I Notice The Details said:


> Maybe you remind her of her Dad or Uncle....or someone important to her...


I knew it... I am aging 



> I think you should follow Traci's suggestion: go in a thong and act totally normal. :rofl:


Mate, I want to minimise people staring, not maximise it! lol



> Maybe she thinks that eye contact is sexy?


Prolonged rude eye contact? Can a woman possibly think that? =O



> Maybe she is doing her kegel exercises and trying to orgasm while staring at you?


:rofl:


----------



## chillymorn (Aug 11, 2010)

A boogie hanging out of your nose.


----------



## RandomDude (Dec 18, 2010)

chillymorn said:


> A boogie hanging out of your nose.


But wouldn't that make you go O.O
And then... Eww...

Not... just O.O ?


----------



## tracyishere (Dec 2, 2012)

And then he picked it and ate it...
_Posted via Mobile Device_

And she wanted to try it...


----------



## RandomDude (Dec 18, 2010)

Aye, I can never get enough of the taste!


----------



## RandomDude (Dec 18, 2010)

Heh, update guys, didn't think I would update this thread at all over a random staring laundry lady... but well heh...

Anyways, I was dropping my laundry to the shop this arvo, and what do you know, the starer was there. I wasn't really prepared, so sorry guys, I didn't expect to see her there, so I didn't have pubs in my underwear ready to blow in her face  . 
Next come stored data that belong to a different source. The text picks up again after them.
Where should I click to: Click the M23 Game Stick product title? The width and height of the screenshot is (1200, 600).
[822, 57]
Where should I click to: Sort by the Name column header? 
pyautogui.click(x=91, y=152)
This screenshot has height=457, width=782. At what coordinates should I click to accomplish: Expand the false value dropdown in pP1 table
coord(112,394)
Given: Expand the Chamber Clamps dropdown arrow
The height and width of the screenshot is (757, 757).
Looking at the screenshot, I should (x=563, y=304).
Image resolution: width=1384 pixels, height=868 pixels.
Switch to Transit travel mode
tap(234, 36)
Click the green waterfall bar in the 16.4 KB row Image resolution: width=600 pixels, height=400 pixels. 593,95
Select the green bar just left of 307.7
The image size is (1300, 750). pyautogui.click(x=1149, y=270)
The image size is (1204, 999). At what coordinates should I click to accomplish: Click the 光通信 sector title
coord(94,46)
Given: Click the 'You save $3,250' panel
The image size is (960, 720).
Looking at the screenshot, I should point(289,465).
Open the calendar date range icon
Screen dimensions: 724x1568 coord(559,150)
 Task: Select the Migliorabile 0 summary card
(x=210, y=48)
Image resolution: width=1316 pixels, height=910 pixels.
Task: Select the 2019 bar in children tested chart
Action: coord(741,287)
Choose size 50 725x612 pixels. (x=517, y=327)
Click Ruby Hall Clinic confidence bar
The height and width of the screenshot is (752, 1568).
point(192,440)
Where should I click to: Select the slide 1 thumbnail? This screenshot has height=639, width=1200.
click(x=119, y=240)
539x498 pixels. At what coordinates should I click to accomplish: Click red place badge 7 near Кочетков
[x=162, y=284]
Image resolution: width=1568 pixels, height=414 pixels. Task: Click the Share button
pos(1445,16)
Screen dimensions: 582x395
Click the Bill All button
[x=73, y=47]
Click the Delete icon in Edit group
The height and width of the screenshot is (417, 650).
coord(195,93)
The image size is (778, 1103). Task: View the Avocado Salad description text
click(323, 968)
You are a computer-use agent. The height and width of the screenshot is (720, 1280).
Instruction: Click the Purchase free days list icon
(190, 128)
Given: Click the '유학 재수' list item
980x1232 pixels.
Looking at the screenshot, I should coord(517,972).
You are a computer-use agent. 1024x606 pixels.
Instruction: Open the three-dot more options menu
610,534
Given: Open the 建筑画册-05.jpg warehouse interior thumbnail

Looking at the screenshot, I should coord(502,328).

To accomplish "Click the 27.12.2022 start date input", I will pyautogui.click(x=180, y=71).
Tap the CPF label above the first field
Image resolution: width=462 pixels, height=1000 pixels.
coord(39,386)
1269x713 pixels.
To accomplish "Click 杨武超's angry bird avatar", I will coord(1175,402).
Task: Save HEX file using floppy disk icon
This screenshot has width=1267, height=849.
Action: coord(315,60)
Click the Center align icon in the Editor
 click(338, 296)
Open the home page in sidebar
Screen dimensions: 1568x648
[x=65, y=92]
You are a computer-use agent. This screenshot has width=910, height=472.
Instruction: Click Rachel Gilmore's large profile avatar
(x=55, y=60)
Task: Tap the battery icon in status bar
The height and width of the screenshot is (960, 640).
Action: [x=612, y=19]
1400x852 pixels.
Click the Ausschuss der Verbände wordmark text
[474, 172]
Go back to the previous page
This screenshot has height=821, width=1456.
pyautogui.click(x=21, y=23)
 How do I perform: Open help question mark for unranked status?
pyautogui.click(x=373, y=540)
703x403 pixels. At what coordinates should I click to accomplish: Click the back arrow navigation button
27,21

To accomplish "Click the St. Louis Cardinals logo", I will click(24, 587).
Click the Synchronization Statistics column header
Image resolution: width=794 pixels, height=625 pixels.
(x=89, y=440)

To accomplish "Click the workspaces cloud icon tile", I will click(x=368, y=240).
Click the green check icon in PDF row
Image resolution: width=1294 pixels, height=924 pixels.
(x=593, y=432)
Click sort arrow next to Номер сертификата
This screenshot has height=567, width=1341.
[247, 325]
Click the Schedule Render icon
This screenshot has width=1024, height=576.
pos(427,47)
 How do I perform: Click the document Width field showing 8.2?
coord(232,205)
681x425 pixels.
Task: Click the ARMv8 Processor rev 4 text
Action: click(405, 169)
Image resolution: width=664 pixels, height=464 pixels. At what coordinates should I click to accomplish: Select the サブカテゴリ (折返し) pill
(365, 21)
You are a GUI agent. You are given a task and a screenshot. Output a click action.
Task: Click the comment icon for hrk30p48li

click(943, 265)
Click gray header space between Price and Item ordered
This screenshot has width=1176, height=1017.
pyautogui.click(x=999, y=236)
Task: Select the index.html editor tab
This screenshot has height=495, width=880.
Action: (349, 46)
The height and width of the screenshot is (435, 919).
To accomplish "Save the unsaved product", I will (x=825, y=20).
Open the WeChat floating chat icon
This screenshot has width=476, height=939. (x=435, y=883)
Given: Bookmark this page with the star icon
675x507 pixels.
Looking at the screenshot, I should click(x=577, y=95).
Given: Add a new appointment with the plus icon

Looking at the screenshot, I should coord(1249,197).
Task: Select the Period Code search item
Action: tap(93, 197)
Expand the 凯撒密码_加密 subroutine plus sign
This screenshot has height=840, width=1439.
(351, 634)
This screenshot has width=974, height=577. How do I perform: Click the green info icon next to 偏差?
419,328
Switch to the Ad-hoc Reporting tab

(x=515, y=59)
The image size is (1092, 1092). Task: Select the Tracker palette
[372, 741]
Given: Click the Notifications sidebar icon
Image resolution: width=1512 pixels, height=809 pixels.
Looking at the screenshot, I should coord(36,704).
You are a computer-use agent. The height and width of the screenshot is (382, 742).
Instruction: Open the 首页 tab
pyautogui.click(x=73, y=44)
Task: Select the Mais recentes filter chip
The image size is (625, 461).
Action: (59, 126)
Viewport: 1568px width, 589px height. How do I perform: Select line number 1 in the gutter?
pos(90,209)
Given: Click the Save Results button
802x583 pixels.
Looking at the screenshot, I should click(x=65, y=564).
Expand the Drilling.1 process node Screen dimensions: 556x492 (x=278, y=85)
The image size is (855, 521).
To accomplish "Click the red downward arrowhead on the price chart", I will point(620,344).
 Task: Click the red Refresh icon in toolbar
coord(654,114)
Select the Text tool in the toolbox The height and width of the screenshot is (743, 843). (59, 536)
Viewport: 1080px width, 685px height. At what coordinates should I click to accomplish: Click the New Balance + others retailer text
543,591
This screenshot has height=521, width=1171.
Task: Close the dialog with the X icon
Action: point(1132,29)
But regardless, I decided enough is enough, and I was going to scare her off one way or another. So I walked up to her and said "Hi", she smiled and replied, seemed shy - or so I thought, so I went straight out and told her that I've noticed that she's been staring at me every time I walked in. Now I expected her to blush and come up with some excuse but instead she laughed, admitted it, and replied that she was wondering when I was actually going to come up to talk to her... :slap: 

Well, I didn't see that coming, I was caught off guard, though flattered, and also annoyed, because she just made ME look shy. Anyways we hit it off with conversation, probably because I didn't want to give her the impression that I WAS shy, when I wasn't... bah! 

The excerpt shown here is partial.